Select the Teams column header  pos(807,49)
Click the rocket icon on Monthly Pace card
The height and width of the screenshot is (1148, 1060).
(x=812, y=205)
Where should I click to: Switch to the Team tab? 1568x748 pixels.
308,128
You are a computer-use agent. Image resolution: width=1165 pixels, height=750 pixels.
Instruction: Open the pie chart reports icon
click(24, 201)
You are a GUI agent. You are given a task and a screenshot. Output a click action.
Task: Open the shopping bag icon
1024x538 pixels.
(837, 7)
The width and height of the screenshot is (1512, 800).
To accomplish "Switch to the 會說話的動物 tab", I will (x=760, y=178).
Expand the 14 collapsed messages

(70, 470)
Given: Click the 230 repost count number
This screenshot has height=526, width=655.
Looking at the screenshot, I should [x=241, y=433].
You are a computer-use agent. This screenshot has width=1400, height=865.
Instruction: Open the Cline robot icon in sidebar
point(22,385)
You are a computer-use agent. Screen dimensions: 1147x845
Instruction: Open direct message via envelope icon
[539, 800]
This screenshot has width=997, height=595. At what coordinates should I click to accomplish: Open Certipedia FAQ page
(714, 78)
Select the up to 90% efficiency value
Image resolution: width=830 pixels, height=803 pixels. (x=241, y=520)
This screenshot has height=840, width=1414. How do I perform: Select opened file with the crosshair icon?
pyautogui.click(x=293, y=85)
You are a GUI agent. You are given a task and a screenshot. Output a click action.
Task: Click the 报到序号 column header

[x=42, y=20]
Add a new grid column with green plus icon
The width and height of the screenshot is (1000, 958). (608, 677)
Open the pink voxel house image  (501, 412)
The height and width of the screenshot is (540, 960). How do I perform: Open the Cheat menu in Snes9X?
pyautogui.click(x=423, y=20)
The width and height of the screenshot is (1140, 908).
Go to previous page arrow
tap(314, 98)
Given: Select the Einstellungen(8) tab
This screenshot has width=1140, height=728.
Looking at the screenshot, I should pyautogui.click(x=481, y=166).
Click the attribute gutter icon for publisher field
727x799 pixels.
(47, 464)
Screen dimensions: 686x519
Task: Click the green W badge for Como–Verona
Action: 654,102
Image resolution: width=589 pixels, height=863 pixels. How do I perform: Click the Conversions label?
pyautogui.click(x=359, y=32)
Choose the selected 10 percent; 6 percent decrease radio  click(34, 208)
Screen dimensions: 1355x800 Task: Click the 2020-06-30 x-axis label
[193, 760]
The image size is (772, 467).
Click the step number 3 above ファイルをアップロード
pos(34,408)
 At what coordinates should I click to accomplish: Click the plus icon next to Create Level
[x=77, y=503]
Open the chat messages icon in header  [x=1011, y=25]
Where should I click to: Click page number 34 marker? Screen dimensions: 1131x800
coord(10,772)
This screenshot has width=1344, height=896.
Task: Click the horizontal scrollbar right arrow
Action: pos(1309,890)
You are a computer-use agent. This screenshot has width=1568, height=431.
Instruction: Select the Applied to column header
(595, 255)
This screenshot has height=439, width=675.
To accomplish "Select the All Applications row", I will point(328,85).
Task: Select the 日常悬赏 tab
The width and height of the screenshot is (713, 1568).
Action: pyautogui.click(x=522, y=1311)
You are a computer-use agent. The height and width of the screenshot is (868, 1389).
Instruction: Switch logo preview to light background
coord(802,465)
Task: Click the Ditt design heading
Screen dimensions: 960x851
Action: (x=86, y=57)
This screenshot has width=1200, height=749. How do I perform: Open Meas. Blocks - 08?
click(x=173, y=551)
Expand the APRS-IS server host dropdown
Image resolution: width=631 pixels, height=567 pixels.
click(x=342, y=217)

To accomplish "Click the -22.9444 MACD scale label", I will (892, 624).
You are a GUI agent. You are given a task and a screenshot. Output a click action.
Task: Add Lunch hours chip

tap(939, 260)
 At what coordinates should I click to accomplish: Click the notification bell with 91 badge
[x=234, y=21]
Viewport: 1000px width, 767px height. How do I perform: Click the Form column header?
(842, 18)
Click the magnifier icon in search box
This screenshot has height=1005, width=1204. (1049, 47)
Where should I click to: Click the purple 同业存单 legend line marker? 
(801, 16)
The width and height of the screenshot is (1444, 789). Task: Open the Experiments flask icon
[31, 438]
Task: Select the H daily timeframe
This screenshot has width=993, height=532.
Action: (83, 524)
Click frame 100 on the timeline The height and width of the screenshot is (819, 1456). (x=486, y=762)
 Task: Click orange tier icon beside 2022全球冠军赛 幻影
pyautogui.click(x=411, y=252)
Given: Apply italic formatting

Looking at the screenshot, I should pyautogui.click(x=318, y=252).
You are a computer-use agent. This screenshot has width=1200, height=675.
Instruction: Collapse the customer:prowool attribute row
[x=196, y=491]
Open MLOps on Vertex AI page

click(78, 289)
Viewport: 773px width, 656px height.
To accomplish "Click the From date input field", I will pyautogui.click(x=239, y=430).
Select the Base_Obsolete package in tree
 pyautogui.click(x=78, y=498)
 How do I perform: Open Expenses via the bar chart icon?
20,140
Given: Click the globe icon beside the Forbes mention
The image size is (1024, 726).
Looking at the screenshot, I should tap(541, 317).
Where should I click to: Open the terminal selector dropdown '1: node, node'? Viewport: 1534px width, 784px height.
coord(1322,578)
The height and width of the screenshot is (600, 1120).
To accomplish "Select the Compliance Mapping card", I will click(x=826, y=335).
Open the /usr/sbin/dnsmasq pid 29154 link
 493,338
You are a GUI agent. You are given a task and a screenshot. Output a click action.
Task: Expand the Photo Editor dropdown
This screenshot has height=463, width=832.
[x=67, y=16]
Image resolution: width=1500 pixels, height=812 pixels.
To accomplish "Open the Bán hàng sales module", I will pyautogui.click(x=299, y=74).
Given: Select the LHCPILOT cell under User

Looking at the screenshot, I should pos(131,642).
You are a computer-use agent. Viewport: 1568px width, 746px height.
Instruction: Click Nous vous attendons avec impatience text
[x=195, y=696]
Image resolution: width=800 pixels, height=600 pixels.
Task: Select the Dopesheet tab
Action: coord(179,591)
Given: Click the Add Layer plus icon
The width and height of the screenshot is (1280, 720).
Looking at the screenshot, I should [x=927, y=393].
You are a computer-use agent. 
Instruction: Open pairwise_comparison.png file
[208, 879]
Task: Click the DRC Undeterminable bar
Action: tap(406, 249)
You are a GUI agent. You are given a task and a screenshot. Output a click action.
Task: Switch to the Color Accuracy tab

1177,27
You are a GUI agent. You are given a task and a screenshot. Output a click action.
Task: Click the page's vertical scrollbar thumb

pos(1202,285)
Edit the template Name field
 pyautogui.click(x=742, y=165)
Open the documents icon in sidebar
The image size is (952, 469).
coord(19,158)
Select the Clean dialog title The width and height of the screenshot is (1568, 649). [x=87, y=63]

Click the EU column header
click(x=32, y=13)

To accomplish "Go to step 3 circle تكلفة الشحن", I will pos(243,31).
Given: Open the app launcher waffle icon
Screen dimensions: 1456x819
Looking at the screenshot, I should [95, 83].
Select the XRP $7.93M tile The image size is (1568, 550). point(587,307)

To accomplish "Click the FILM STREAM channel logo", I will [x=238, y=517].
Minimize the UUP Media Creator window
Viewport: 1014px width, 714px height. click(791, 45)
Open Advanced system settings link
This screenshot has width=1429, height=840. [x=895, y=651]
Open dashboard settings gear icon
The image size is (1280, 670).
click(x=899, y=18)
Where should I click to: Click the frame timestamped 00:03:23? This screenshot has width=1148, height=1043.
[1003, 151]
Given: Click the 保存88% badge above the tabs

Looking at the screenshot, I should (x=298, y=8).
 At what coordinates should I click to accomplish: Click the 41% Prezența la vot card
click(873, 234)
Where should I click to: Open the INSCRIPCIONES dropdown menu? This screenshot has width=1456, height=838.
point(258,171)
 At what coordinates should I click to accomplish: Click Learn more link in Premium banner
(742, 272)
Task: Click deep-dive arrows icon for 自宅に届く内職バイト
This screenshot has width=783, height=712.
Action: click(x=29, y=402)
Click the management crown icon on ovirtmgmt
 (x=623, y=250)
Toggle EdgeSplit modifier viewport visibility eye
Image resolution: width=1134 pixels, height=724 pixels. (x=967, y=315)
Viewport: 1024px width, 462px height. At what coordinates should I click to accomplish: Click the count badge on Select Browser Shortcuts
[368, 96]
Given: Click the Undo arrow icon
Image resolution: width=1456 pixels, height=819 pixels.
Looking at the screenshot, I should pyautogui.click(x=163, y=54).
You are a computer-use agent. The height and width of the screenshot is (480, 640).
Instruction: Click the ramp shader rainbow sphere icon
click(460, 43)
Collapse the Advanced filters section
....................
* Task goal
Reproduce verbatim the stretch of the listing from the line containing "Where should I click to: Switch" through the line containing "tap(314, 98)", including both of those lines.

* Complete response
Where should I click to: Switch to the Team tab? 1568x748 pixels.
308,128
You are a computer-use agent. Image resolution: width=1165 pixels, height=750 pixels.
Instruction: Open the pie chart reports icon
click(24, 201)
You are a GUI agent. You are given a task and a screenshot. Output a click action.
Task: Open the shopping bag icon
1024x538 pixels.
(837, 7)
The width and height of the screenshot is (1512, 800).
To accomplish "Switch to the 會說話的動物 tab", I will (x=760, y=178).
Expand the 14 collapsed messages

(70, 470)
Given: Click the 230 repost count number
This screenshot has height=526, width=655.
Looking at the screenshot, I should [x=241, y=433].
You are a computer-use agent. This screenshot has width=1400, height=865.
Instruction: Open the Cline robot icon in sidebar
point(22,385)
You are a computer-use agent. Screen dimensions: 1147x845
Instruction: Open direct message via envelope icon
[539, 800]
This screenshot has width=997, height=595. At what coordinates should I click to accomplish: Open Certipedia FAQ page
(714, 78)
Select the up to 90% efficiency value
Image resolution: width=830 pixels, height=803 pixels. (x=241, y=520)
This screenshot has height=840, width=1414. How do I perform: Select opened file with the crosshair icon?
pyautogui.click(x=293, y=85)
You are a GUI agent. You are given a task and a screenshot. Output a click action.
Task: Click the 报到序号 column header

[x=42, y=20]
Add a new grid column with green plus icon
The width and height of the screenshot is (1000, 958). (608, 677)
Open the pink voxel house image  (501, 412)
The height and width of the screenshot is (540, 960). How do I perform: Open the Cheat menu in Snes9X?
pyautogui.click(x=423, y=20)
The width and height of the screenshot is (1140, 908).
Go to previous page arrow
tap(314, 98)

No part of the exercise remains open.